─── Extracted text
After his Oldham victory, Churchill went on an extended lecture tour in Britain, the United States and Canada. He returned on February 10 exhausted, but with the knowledge that he had acquired, through his lecture fees and royalties from his books, nearly £10,000.
Churchill’s maiden speech was made on February 18th immediately after an inflammatory speech by David Lloyd George. “He had a moderately phrased amendment on the Order paper,” Churchill wrote in My Early Life, “but whether he would move it was not certain.” As Lloyd George continued, Churchill related that “a sense of alarm and even despair crept across me. Then Mr. Thomas Gibson-Bowles whispered to me, ‘You might say instead of making his violent speech without moving his moderate amendment, he had better have moved his moderate amendment without making his violent speech.’ Manna in the wilderness was not more welcome. It fell only just in time. “(My Early Life, 364).
In the course of the speech Churchill said. “If I were a Boer. I hope I should be fighting in the field. ” Joseph Chamberlain muttered back, “That’s the way to throw away seats.” The speech was successful; immediately afterwards he met Lloyd George for the first time.
—Sir Robert Rhodes James
Churchill Centre Note: Churchill in his autobiography was too modest. He demonstrated at least twice in this Maiden Speech in response to interruptions—one to his mention of the controversial Sir Alfred Milner, once in regard to Irish nationalism—that he was fast on his feet and able to respond with humor and clear knowledge of the issues.
I understood that the hon. Member to whose speech the House has just listened, had intended to move an Amendment to the Address. The text of the Amendment, which had appeared in the papers, was singularly mild and moderate in tone; but mild and moderate as it was, neither the hon. Member nor his political friends had cared to expose it to criticism or to challenge a division upon it, and, indeed, when we compare the moderation of the Amendment with the very bitter speech which the hon. Member has just delivered, it is difficult to avoid the conclusion that the moderation of the Amendment was the moderation of the hon. Member’s political friends and leaders, and that the bitterness of his speech is all his own.
It has been suggested to me that it might perhaps have been better, upon the whole, if the hon. Member, instead of making his speech without moving his Amendment, had moved his Amendment without making his speech.
I would not complain of any remarks of the hon. Member were I called upon to do so. In my opinion, based upon the experience of the most famous men whose names have adorned the records of the House, no national emergency short, let us say, of the actual invasion of this country itself ought in any way to restrict or prevent the entire freedom of Parliamentary discussion. Moreover, I do not believe that the Boers would attach particular importance to the utterances of the hon. Member. No people in the world received so much verbal sympathy and so little practical support as the Boers. If I were a Boer fighting in the field-and if I were a Boer I hope I should be fighting in the field—I would not allow myself to be taken in by any message of sympathy, not even if it were signed by a hundred hon. Members.
──────
Work to do: According to the text on Churchill's maiden speech, whose speech did Churchill's maiden speech immediately follow? These items have no connection to the text on Churchill's maiden speech.
─── Record excerpts
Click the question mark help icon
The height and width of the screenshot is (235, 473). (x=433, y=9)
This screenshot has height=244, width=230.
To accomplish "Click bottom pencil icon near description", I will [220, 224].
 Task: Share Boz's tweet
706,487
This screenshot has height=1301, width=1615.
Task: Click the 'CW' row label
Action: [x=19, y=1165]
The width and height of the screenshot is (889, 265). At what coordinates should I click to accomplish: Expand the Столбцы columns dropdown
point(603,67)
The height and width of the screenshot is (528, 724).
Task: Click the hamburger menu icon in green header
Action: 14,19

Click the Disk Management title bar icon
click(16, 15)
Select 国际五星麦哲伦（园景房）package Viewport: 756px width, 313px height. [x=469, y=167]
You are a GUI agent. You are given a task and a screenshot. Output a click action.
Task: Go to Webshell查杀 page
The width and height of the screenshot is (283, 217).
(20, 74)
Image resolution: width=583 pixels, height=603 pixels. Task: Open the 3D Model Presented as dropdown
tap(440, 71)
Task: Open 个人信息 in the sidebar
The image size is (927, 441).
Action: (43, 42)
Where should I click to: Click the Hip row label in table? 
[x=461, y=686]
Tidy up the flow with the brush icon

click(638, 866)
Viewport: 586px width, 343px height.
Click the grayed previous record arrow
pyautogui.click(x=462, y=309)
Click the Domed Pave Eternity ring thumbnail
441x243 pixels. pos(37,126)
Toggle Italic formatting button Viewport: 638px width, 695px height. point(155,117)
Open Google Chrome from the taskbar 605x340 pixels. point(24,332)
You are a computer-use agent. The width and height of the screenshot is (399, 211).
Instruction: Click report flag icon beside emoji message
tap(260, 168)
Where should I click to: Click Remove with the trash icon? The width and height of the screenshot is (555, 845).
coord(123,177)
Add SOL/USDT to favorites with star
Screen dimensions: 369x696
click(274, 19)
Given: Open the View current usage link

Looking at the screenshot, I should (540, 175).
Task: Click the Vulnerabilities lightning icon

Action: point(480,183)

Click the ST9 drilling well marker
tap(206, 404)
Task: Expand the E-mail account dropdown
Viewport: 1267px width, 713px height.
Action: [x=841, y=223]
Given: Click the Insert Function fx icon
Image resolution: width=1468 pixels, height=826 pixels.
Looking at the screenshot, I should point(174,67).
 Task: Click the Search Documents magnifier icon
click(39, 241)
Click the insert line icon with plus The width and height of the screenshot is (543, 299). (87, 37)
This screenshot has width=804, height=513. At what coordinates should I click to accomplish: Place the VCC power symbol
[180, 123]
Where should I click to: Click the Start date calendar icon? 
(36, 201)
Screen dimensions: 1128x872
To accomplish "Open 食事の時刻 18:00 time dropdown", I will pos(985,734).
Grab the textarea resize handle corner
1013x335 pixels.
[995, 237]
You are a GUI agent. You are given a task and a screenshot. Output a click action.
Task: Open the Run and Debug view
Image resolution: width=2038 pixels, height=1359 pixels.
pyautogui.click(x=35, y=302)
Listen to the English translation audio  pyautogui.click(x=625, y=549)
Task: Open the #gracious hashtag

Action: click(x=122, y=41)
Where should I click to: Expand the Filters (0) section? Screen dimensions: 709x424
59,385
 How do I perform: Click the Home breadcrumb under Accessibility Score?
──────
Result: David Lloyd George's